The Mudcat Café TM
Thread #157325   Message #3714304
Posted By: GUEST,Etymologophile
03-Jun-15 - 05:32 PM
Thread Name: Who started the Delta blues myth?
Subject: RE: Who started the Delta blues myth?
quote: I don't think a song lyric from 1879 has all that much to do with how black people talked to white people about black people in conversation in the North in 1915.
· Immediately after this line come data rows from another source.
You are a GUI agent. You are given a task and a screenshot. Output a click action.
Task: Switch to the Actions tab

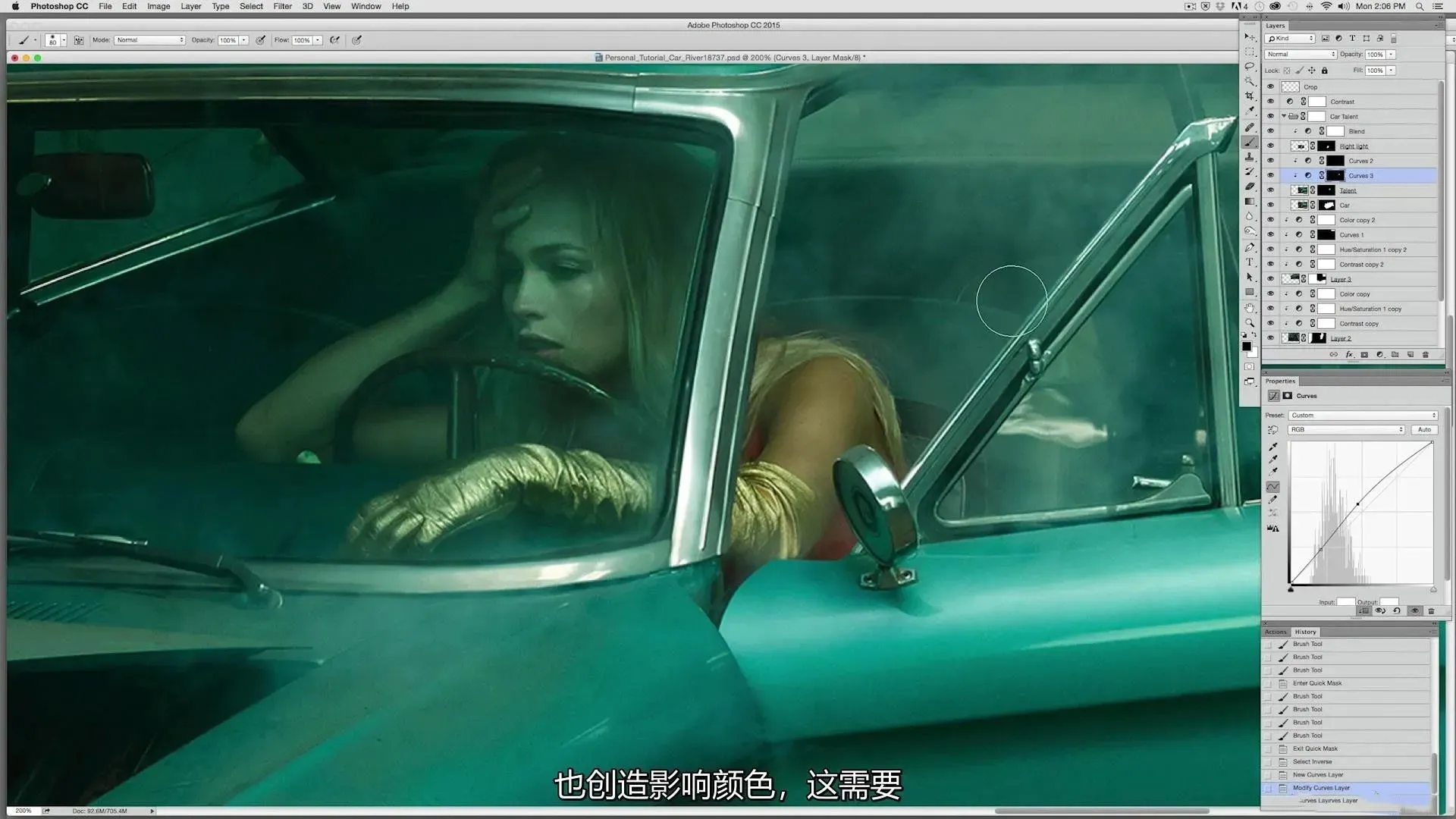(x=1276, y=632)
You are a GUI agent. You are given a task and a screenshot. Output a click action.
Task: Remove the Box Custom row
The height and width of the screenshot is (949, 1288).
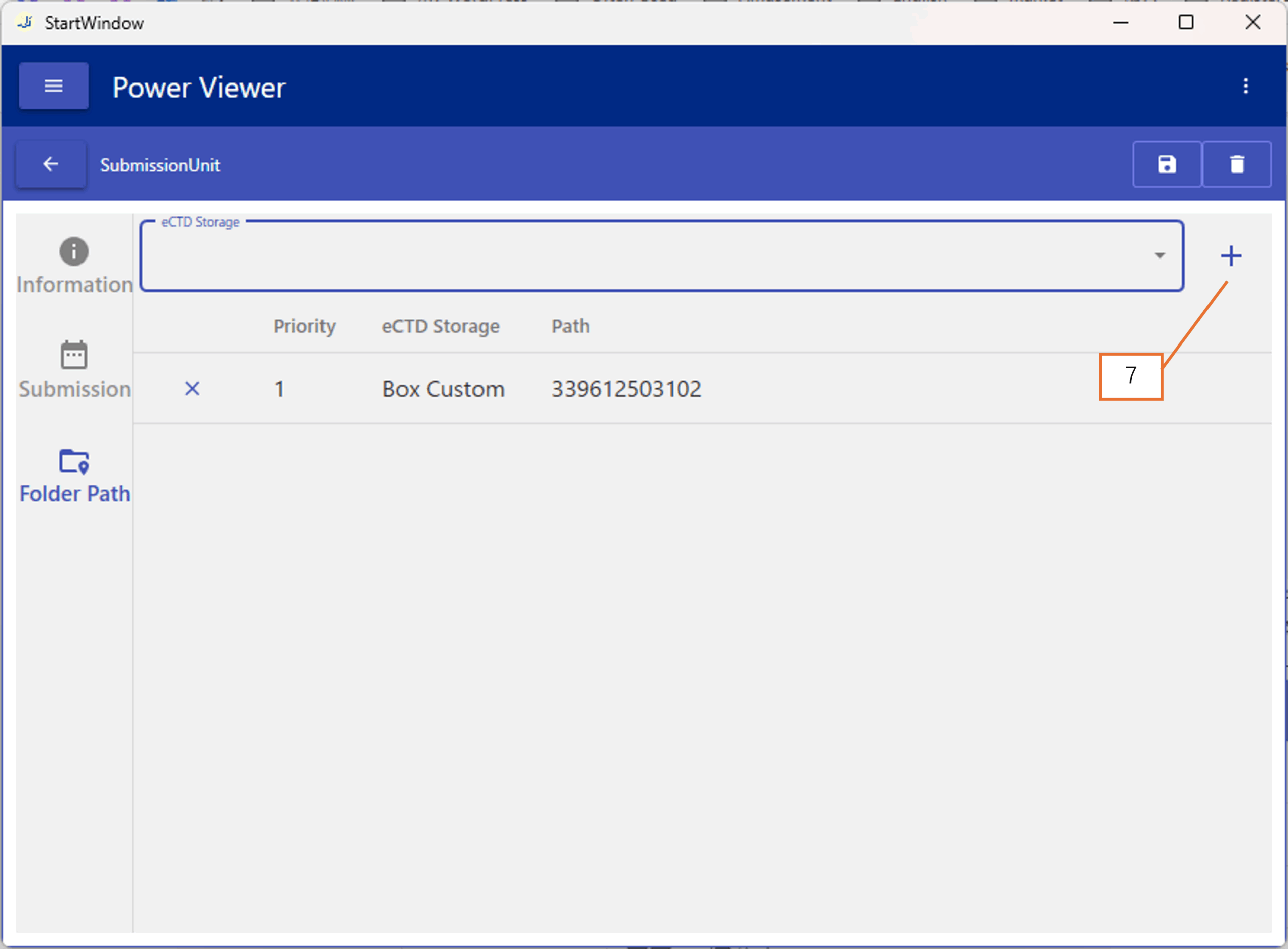point(192,389)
It shows that race was discussed in that era both casually and frankly and not necessarily in what we would consider polite terms. That song was still popular in 1915, and it shows that "darkie" was one of the more kindly words used, and it uses the term with respect and even affection. If you need more precisely concurrent examples, not necessarily as kindly, there are the "coon songs" or "coon shouts" that were still popular till 1920 and sung by both black and white performers (such as the Dinwiddie Colored Quartet's coon shout "Down on the Old Camp Ground"), and the pickaninny songs that were popular at least from Joplin's 1901 "Pickaninny Days" till Noble Sissle's 1921 "Pickaninny Shoes."
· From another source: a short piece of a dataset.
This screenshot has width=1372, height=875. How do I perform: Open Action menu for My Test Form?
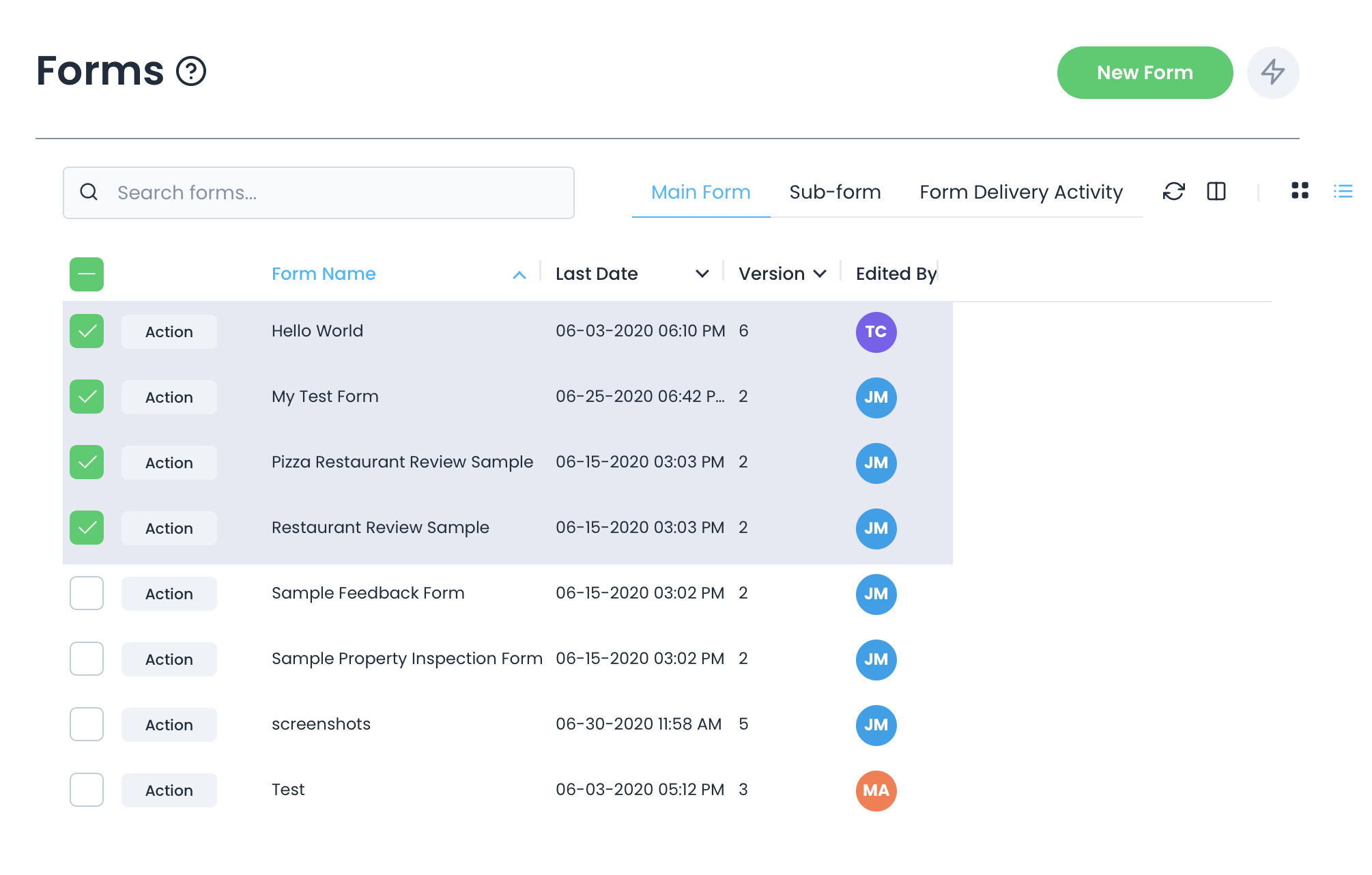pyautogui.click(x=169, y=397)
Do you have some evidence that a black person would not have described other black people as "darkies" in a conversation with a white person in 1915? I wouldn't be surprised if a black person today were to tell me that jazz was played originally by blacks in New Orleans, though 50 years from now "black" will probably have become a racist and insulting term. And in fact, about 25 years ago in Kansas City a black man I had just met told me the reason he doesn't like blues is because it's "nigger hillbilly music."